OK. How "routing" works in plain IPsec: after all the standard routing and firewall handling has been done, and the last thing left is to send the packet out via the physical interface, the header of the packet is matched against the list of all active IPsec policies, top to bottom. If one of the policies matches the packet header and that policy's
action is
encrypt (which is the default one), it steals the packet and sends it out via its associated security association instead of sending it out via the initially chosen port.
1. How to ping from one router to another - The ping says "Host Unreachable" and names the WAN address
This is because the source address of locally originated packets is chosen depending on the output route. You have two routes, but both via the same connected subnet (provided by DHCP on WAN interface
ether1), so the local source address of the icmp echo request (ping) towards the LAN subnet of the remote Mikrotik is the one assigned to local WAN by DHCP, hence your existing IPsec policy doesn't match it. You have added a dedicated
route with
dst-address matching the other Mikrotik's LAN subnet into the configuration, but haven't set the
pref-src parameter of that dedicated
route to the local IP address from the local LAN subnet. Once you set this parameter of this dedicated route on both machines, ping between them will start working.
2. How to default the Sub Office so all internet traffic goes though the main office.

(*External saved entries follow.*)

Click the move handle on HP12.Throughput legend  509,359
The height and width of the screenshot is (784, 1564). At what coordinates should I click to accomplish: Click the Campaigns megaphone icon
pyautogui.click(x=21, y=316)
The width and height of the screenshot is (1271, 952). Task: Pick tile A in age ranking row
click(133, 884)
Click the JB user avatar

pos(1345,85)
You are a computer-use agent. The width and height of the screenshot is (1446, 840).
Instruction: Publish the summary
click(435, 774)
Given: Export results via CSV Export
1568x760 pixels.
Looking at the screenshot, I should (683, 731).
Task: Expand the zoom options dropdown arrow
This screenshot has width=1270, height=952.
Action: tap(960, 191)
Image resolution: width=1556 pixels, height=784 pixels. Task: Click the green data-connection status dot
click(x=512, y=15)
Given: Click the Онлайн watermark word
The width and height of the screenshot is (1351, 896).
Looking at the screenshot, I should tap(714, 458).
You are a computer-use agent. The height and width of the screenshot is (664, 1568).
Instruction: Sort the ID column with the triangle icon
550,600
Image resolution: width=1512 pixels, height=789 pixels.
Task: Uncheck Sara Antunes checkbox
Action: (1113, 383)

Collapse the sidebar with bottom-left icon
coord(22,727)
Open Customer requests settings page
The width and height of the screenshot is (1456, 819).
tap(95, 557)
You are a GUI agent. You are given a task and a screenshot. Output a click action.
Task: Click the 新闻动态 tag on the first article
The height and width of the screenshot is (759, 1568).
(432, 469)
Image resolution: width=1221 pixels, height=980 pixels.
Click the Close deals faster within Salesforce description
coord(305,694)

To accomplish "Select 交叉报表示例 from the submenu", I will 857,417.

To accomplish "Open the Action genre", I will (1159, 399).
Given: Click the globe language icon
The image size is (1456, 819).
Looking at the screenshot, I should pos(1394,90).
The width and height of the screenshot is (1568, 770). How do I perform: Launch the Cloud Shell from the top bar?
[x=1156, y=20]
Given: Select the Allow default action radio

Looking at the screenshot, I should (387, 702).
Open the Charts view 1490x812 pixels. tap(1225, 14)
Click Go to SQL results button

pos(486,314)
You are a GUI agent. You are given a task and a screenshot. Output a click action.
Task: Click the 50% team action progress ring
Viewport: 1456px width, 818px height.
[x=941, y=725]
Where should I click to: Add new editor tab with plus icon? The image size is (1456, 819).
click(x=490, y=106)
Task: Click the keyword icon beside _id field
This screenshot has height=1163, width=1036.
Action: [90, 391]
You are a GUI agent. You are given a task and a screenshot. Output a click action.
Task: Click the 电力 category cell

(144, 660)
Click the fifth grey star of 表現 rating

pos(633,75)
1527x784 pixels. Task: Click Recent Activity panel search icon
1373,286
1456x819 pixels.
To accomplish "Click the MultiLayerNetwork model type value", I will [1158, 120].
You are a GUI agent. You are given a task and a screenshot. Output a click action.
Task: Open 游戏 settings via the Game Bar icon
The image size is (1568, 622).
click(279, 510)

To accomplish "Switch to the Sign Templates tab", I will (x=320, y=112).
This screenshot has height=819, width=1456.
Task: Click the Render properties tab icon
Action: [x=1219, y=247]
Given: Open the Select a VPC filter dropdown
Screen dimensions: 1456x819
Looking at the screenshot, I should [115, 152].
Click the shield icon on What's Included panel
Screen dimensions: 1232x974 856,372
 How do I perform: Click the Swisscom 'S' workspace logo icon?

By changing the IPsec policy at both ends accordingly. In the branch office, set the policy's
dst-address to
0.0.0.0/0; in the headquarter office, set the policy's
src-address to
0.0.0.0/0. But as you need to allow the devices in local LAN and the L2TP clients to talk to the Mikrotik itself and to the devices in the other one of these two groups, in the BO (red) machine you have to add two exceptional policies with
action=none above this one to the list, so the whole list will look as follows:
/ip ipsec policy
add action=none comment="exception for locally terminating traffic" dst-address=192.168.65.0/24 src-address=0.0.0.0/0
add action=none comment="exception for locally terminating traffic" dst-address=192.168.99.0/25 src-address=0.0.0.0/0
add comment=MyVPN dst-address=0.0.0.0/0 sa-dst-address=xx.xx.xx.xx sa-src-address=0.0.0.0 src-address=192.168.65.0/24 tunnel=yes
If you want the L2TP clients of the Red device to be able to talk to devices in Black's LAN (and to get to the internet via Black's WAN), you have to add a copy of the existing
action=encrypt policy to both machines and replace
192.168.65.0/24 by
192.168.99.0/25 in the copy.
Other than that, as you have configured
/ip firewall raw to exclude packets between site LANs from connection tracking, you don't need the
action=accept rules for these subnets in the
/ip firewall nat table because that table is never used for packets excluded from connection tracking. But it also means that the
/ip firewall filter rules in
input and
forward chains with
action=accept and
connection-state=established,related,untracked will match on all such packets, so you cannot use the firewall to restrict traffic between the two LANs - or, more precisely, you can but without the help of connection tracking which makes it a much more complex task.